Gaius thought about this for a moment. While this was a point he had never considered, for some reason it should support his position, but he could not for the life of him think how. To gain time he decided to get the conversation back to where it should be, so he said, "We are being distracted. My point is, and I repeat it, that the Moon seems to go slightly slower is because it really does go around, the Earth." He paused, then said in a challenging way, "It explains everything, and there is nothing contradicting it. Therefore, as the great Aristotle would say, it must be true."
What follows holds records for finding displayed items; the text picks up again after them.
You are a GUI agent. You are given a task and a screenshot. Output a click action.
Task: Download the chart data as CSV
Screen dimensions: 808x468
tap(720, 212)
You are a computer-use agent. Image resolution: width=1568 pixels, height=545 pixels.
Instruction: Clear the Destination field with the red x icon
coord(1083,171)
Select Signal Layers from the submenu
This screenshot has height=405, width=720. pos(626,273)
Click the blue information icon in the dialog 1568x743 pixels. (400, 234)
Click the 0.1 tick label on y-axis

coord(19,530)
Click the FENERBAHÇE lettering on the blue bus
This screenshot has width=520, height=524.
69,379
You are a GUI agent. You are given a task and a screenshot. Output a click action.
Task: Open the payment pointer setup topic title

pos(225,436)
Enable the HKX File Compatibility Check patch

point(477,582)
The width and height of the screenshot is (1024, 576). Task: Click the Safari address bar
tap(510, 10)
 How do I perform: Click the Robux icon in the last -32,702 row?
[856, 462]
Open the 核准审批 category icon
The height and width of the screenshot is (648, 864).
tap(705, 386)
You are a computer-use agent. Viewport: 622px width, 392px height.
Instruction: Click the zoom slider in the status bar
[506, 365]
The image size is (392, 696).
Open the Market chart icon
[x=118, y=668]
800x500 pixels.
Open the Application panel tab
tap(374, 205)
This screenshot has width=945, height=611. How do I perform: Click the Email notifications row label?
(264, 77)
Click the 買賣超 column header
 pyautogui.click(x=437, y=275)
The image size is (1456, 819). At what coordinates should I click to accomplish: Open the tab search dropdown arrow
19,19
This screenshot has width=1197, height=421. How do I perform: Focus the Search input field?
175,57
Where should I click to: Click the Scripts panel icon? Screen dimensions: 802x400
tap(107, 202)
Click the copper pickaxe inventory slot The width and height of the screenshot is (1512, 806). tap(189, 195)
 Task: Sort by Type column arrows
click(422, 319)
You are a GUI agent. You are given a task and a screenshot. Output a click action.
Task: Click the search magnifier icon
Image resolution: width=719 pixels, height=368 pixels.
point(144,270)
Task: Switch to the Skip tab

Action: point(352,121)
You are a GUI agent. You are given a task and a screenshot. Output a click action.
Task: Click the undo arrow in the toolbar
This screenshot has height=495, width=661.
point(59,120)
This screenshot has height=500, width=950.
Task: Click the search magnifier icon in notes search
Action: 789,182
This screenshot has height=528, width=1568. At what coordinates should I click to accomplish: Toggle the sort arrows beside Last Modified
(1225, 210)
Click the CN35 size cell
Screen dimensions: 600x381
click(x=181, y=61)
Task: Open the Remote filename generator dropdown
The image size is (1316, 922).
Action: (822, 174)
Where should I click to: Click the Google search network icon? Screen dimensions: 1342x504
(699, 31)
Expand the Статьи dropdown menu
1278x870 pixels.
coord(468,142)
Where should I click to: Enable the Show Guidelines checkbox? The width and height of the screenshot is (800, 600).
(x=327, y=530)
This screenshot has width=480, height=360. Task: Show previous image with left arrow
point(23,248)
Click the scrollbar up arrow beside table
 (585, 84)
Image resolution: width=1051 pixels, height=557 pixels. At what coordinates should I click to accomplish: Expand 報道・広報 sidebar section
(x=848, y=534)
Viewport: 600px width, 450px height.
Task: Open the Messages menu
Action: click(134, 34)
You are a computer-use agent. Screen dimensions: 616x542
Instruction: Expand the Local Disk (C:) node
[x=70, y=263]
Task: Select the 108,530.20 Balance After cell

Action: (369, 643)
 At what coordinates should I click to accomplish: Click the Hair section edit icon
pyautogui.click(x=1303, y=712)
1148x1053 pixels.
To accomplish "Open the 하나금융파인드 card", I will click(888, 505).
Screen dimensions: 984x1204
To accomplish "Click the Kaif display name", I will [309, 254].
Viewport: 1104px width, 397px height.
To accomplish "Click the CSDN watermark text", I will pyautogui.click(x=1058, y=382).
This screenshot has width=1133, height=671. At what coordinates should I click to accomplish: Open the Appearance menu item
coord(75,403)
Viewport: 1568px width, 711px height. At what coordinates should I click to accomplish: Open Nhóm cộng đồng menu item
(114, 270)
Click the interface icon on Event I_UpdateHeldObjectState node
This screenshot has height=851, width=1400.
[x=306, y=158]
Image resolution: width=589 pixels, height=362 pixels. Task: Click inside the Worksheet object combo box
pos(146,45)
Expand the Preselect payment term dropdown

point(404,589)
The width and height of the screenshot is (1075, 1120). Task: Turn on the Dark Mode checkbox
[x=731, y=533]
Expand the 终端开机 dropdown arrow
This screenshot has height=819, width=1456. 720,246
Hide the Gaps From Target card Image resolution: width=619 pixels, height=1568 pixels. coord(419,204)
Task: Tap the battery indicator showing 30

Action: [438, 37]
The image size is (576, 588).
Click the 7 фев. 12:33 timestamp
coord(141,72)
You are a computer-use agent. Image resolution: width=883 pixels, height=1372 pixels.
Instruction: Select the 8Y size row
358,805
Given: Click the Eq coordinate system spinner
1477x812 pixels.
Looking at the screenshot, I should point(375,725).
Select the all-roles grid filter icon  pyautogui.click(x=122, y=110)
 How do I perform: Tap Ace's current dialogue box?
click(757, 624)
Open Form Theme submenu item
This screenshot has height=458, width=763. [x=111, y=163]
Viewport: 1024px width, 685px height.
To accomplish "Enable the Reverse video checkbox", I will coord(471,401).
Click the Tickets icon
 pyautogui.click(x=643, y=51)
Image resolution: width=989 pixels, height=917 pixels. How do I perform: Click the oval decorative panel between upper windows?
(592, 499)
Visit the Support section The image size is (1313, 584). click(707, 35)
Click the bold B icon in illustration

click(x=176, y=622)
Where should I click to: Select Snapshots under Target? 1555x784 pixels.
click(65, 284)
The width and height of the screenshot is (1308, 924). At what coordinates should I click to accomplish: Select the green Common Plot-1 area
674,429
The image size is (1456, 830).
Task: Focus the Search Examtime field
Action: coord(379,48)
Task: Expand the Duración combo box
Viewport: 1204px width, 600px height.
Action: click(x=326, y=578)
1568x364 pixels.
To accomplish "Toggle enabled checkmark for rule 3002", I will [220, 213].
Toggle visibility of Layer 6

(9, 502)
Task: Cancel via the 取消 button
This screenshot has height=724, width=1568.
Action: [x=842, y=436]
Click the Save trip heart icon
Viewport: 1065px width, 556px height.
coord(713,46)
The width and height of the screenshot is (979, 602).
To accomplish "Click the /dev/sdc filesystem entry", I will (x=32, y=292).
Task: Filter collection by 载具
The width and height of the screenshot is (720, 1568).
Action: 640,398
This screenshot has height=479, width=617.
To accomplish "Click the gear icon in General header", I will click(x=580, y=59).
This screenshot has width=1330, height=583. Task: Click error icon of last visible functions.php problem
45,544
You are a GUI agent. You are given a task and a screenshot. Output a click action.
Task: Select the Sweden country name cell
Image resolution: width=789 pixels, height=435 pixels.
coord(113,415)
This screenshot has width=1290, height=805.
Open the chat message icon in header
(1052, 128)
"Then let's have some contrary evidence! If the surface of the Earth is moving, there should be a contrary wind," Timothy said firmly, "and if the Earth goes around the sun, there should be a steady wind for that too, different between night and day as the surface is either going in the same direction, or the opposite direction, to its path around the sun."
"Not if the contraries come from the medium the motion is in," Gaius intervened in a triumphant tone.
"Oh?" Timothy was puzzled.
"The motion around the sun is eternal," Gaius smiled, "therefore there is no contrary. If the motion receives its contraries from the medium, and the motion is eternal, then there is no medium. The motion is in a void."